▶ **SOURCE DATA**
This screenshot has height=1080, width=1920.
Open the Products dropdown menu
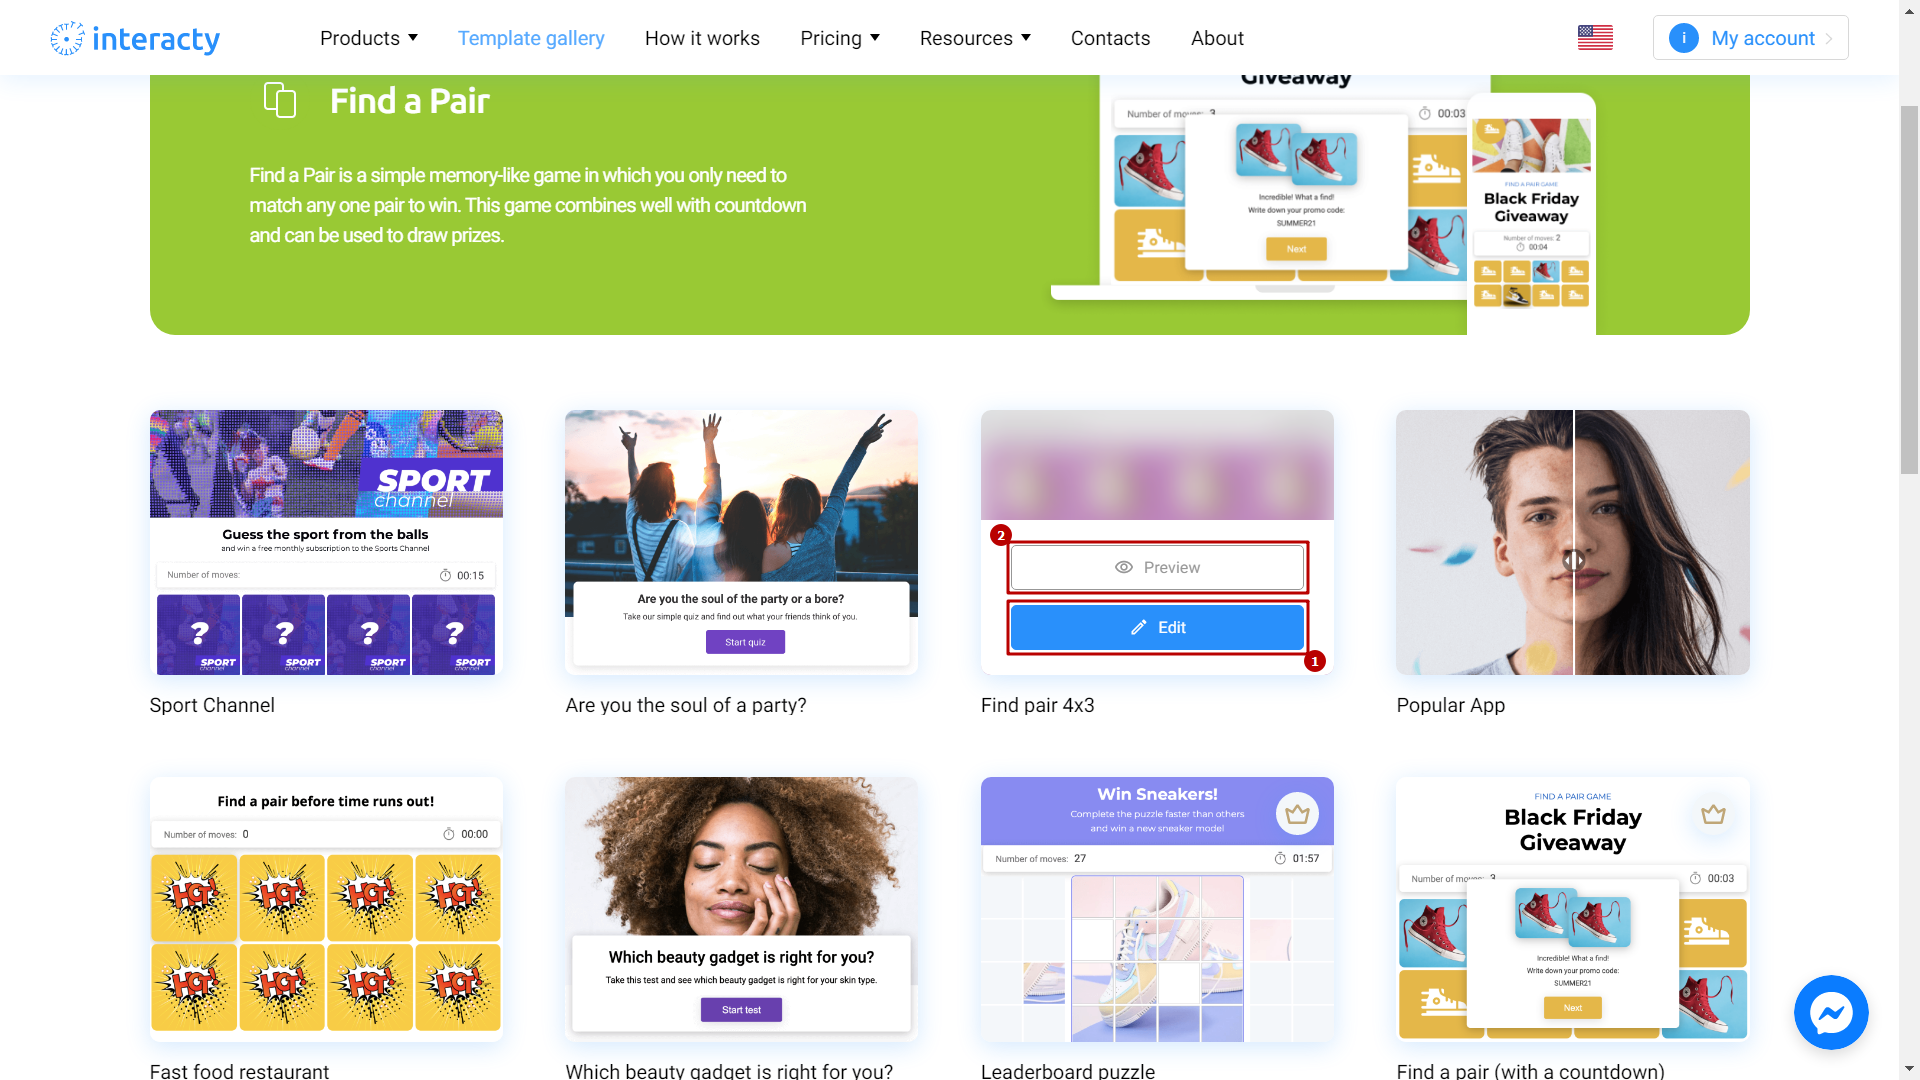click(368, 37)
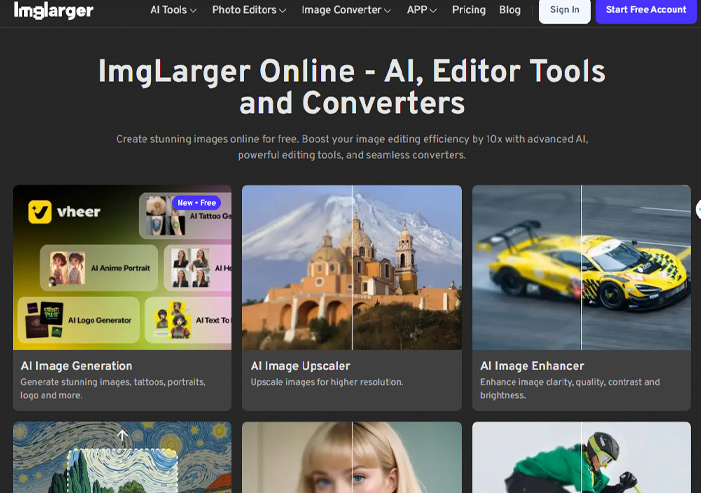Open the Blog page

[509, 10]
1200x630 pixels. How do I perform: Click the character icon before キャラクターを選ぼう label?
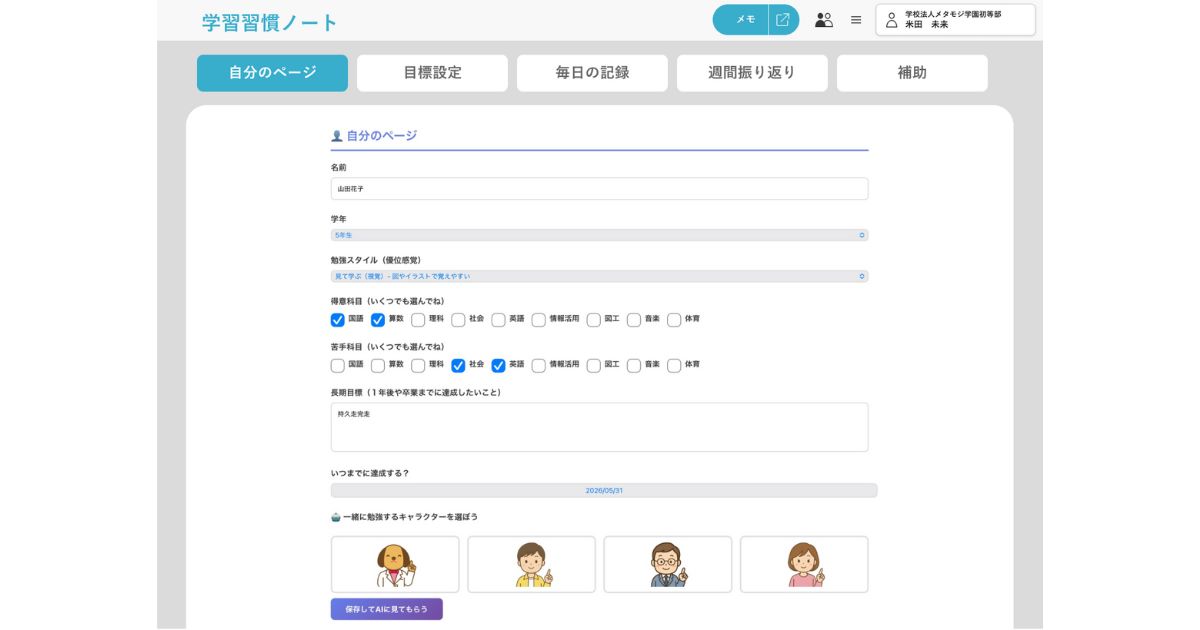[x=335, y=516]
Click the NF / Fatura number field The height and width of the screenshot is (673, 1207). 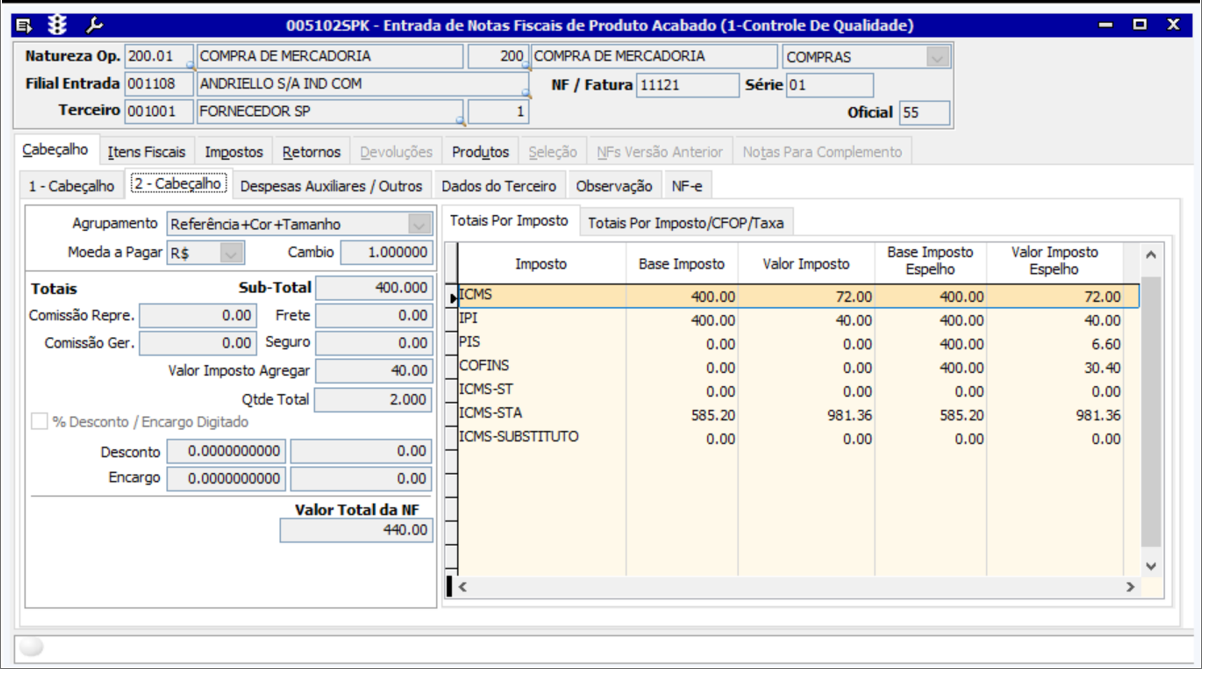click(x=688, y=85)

▶ **WHAT YOU HAVE TO DO**
Reproduce the entries word for word, from the first line through the line containing "[x=335, y=516]", with both of those lines included. Leave out the pictures.

▶ **WRITTEN RESPONSE**
This screenshot has height=1080, width=1920.
Open the Products dropdown menu
click(368, 37)
Open the Blog page

[509, 10]
1200x630 pixels. How do I perform: Click the character icon before キャラクターを選ぼう label?
[x=335, y=516]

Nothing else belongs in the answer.